Relative Frequency Approach

\(P(win) \approx\underset{\textrm{trials}\rightarrow \infty}{lim}\frac{\textrm{wins}}{\textrm{trials}}\)

We estimate probability as the proportion of times an outcome occurs in a long series of repetitions.


  1. Suppose we toss a coin 10 times and observe 7 heads. If this was the only information we had about this coin, what would be our best estimate for the probability of tossing heads? Do we know this estimate is inaccurate? Explain.
  1. Karl Pearson once tossed a coin 24,000 times and observed 12,012 heads. Using his results, we’d estimate the probability of tossing heads to be 0.5005

    Using R, I simulated Pearson’s experiment. The following graph shows the running proportion of heads when a simulated coin is flipped 24,000 times. While the outcome of each flip is random, the long-run relative frequency settles near 0.50.
# First, specify how many coin tosses we want.  We want 24,000
N = 24000
# Flip a coin N times and store the results in **coin**
coin <- Do(N) * nflip()
# Add a column: *sum* = cumulative number of heads
# Add a column: *toss* = cumulative number of coin tosses
# Add a column: *runprop* = running proportion of heads
coin <- coin %>%
  mutate(sum = cumsum(nflip),
         toss = 1:N,
         runprop = sum/toss)

# Let's look at some of the data
head(coin)
#    # A tibble: 6 × 4
#      nflip   sum  toss   runprop
#    * <dbl> <dbl> <int>     <dbl>
#    1     0     0     1 0.0000000
#    2     1     1     2 0.5000000
#    3     1     2     3 0.6666667
#    4     0     2     4 0.5000000
#    5     1     3     5 0.6000000
#    6     0     3     6 0.5000000

# Let's plot the results
ggplot(data = coin, aes(x = toss, y = runprop)) +
  geom_line(color="steelblue", alpha=0.7) +
  annotate("segment", x = 0, xend = 24000, y = 0.50, yend = 0.50,
  colour = "black") +
  labs(title="Running proportion of heads in 24,000 coin tosses",
       subtitle=paste("Proportion after 100 trials = ", coin$runprop[100], ".  Proportion of heads after 24,000 trials = ", coin$runprop[24000]))


Using this approach, how would you estimate the probability that the current vice president will become president?

How could we use this approach to estimate the probability of obtaining a sum of 7 if we roll two 6-sided dice?

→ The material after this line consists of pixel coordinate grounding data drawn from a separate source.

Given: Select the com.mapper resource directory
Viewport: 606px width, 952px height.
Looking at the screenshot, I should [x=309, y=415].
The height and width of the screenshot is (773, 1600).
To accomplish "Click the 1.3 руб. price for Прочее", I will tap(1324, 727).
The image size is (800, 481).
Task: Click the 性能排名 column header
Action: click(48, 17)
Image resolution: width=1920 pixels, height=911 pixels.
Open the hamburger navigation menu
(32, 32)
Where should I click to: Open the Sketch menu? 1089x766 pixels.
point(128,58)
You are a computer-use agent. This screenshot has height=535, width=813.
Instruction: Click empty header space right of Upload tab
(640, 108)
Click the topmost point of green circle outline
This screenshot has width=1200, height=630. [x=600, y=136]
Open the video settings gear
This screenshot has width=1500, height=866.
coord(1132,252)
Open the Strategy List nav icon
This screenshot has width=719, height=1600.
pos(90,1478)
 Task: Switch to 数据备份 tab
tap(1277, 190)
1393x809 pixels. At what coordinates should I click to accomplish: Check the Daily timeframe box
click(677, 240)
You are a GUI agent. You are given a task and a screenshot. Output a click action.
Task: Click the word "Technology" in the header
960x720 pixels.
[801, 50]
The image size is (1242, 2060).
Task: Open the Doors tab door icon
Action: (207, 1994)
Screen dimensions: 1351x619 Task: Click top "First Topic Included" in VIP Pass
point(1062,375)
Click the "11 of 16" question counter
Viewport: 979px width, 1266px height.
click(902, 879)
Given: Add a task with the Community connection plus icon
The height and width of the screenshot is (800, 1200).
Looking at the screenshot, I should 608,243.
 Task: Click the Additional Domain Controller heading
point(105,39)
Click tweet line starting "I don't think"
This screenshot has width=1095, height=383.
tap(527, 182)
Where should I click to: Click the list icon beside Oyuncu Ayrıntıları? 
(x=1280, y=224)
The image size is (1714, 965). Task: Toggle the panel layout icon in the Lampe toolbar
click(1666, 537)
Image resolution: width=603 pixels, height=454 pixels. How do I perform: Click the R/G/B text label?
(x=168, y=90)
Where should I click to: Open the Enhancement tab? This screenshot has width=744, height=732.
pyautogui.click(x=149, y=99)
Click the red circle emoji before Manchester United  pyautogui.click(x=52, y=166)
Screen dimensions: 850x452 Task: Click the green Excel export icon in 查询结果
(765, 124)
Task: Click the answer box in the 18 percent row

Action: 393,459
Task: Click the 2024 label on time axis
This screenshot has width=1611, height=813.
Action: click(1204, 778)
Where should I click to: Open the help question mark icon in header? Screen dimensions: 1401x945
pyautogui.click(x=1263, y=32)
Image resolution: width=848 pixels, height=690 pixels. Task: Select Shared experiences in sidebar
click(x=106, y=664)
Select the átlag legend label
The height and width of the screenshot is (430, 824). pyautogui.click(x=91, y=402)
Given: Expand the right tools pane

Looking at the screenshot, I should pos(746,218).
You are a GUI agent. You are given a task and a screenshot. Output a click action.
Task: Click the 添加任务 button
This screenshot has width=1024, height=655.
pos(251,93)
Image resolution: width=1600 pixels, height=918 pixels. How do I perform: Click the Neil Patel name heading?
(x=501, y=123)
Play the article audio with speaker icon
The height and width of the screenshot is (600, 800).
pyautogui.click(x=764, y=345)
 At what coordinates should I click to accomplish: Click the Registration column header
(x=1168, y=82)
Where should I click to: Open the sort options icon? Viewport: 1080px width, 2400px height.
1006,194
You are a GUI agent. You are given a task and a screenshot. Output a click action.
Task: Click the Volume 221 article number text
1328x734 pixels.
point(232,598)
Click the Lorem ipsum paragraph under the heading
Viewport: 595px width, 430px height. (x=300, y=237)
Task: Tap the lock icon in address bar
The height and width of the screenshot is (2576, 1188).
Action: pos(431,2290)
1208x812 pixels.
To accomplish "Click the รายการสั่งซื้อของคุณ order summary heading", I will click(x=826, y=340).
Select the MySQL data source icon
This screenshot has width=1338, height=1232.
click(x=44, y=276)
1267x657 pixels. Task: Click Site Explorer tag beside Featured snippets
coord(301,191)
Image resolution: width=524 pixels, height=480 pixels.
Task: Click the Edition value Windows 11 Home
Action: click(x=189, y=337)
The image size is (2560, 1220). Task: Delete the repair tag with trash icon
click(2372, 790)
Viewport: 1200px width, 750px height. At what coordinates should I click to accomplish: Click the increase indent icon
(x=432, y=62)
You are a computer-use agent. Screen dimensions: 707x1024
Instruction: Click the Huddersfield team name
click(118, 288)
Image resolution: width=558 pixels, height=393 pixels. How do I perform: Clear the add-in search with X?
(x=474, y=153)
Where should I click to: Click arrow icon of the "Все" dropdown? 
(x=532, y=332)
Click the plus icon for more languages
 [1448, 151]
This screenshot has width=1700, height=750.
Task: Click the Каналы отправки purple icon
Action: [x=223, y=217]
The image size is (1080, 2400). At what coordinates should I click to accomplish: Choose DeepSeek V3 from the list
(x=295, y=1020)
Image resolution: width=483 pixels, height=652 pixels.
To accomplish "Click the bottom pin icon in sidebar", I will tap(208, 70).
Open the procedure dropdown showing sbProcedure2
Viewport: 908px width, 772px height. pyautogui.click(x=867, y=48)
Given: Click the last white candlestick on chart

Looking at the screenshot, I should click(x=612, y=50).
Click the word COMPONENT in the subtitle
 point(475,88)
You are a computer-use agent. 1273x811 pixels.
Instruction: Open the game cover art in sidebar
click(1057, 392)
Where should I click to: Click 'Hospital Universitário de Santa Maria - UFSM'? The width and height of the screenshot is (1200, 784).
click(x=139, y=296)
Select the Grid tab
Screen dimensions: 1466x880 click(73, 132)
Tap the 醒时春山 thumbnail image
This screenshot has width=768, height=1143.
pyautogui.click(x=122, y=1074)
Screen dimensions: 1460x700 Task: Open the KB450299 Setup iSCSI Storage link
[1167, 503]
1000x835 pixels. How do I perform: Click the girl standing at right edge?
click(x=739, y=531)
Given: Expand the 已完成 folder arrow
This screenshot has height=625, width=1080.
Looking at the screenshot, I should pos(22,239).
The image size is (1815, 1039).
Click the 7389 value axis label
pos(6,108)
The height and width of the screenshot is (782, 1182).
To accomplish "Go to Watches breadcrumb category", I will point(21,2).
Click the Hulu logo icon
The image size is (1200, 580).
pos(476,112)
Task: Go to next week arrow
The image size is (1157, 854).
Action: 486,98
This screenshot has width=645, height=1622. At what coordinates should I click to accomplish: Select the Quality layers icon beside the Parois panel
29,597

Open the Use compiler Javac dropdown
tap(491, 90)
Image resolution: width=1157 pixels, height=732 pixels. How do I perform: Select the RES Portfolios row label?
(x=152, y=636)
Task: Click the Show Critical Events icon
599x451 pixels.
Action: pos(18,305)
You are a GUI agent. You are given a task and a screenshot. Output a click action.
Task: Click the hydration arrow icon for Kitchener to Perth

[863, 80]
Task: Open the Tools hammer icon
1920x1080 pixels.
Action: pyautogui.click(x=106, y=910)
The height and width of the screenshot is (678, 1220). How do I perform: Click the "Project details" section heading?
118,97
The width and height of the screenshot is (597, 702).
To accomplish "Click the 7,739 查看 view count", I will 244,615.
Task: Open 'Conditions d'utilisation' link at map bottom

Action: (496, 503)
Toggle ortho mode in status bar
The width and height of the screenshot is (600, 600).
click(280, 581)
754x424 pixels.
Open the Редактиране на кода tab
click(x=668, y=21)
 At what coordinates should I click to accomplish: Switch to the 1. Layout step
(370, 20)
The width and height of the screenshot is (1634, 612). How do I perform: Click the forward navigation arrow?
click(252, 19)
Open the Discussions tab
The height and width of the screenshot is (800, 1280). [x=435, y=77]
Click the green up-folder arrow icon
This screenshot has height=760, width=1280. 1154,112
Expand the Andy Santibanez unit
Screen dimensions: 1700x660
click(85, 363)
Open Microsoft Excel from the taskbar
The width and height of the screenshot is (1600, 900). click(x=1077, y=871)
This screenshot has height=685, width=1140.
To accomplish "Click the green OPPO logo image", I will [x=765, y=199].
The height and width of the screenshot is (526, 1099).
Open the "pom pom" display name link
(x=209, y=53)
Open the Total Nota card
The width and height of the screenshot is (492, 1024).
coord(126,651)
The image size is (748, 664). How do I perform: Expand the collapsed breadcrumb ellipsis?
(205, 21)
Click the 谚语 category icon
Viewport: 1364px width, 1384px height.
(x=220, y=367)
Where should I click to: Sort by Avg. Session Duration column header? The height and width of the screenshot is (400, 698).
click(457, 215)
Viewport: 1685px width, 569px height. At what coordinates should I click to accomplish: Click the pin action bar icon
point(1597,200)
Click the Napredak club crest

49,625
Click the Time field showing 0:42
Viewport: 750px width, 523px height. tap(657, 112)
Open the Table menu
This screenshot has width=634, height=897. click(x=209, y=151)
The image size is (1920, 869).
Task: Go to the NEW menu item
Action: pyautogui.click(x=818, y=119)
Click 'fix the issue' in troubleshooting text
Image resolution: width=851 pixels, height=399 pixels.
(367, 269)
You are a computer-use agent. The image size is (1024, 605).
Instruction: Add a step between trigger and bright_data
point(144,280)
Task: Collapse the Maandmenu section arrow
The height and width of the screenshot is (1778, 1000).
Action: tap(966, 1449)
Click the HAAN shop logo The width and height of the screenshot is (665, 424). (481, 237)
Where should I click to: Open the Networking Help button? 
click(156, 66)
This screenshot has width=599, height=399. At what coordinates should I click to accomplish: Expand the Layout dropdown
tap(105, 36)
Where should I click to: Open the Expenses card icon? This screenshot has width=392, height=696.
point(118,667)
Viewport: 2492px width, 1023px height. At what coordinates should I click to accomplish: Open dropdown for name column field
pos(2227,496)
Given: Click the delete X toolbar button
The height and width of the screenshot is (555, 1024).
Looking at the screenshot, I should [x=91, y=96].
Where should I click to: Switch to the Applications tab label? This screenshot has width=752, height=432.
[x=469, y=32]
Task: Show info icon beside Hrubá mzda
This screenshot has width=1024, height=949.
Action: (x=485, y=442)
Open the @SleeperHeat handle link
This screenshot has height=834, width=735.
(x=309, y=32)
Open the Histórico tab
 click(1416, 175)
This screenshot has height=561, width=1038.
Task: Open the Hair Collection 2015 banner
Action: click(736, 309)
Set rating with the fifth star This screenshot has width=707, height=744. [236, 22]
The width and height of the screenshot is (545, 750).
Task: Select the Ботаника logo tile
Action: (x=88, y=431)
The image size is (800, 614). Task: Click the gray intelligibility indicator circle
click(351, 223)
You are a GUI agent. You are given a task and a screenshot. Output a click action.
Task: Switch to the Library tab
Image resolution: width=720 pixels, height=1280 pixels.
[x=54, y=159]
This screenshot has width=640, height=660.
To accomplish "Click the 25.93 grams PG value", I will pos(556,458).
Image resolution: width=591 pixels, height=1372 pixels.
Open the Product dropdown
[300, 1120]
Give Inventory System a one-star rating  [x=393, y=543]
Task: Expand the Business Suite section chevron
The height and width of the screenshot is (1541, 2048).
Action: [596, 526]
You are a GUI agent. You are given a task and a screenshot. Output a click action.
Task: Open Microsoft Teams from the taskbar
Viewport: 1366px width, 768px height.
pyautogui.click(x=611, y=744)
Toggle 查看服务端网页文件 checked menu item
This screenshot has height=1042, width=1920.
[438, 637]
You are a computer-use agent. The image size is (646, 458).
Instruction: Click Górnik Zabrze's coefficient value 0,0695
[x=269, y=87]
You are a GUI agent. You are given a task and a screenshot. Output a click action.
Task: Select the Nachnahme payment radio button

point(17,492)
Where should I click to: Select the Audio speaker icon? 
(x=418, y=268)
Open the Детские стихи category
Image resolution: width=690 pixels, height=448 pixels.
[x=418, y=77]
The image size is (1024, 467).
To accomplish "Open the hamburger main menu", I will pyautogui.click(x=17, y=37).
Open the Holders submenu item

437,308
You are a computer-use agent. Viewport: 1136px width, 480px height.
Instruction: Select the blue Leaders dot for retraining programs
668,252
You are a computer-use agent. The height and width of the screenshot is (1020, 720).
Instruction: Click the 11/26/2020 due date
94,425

Let’s simulate 5,000 rolls of two dice.

# Create the data.  The outcome of each die is simply
# one sample (with replacement) from the numbers 1-6.
dice <- tibble(
  die1 = sample(1:6, size=5000, replace=TRUE),
  die2 = sample(1:6, size=5000, replace=TRUE),
  sum = die1 + die2
)

# Let's see a table of those sums
table(dice$sum)
#    
#      2   3   4   5   6   7   8   9  10  11  12 
#    146 260 399 591 732 849 689 537 411 255 131

# A histogram of those sums
dice %>%
  ggplot(aes(x = sum)) +
  geom_histogram(binwidth = 1, fill="lightblue", color="white", alpha = 0.8) +
  labs(
      title = "5,000 replications of rolling two 6-sided dice",
      subtitle = paste("Proportion with sum equal to 7 = " , sum(dice$sum == 7) / length(dice$sum)),
      x = "sum of the two dice"
      ) +
  scale_x_continuous(breaks=seq(-1, 13, 1), minor_breaks=NULL) +
    theme(
    axis.text.x = element_text(size = 11, color="grey10"),
    legend.position = "none",
    panel.grid.major.y = element_line(colour = "white"),
    panel.grid.major.x = element_line(colour = "white", size=.15),
    panel.grid.minor = element_blank(),
    panel.background = element_rect(fill = "grey93")
  )


Lazy nurse

  1. You are the world’s laziest nurse. One night, four mothers with the last names Anderson, Boyd, Carter, and Dillon give birth to baby boys. Each mothers gives her child a first name alliterative to his last: Andy Anderson, Bobby Boyd, Chris Carter, and Dennis Dillon. You’re too lazy to keep track of which baby belongs to which mother, so you decide to return the babies to their mothers completely at random. Estimate the probability you return 0, 1, 2, 3, or 4 babies to their correct mothers.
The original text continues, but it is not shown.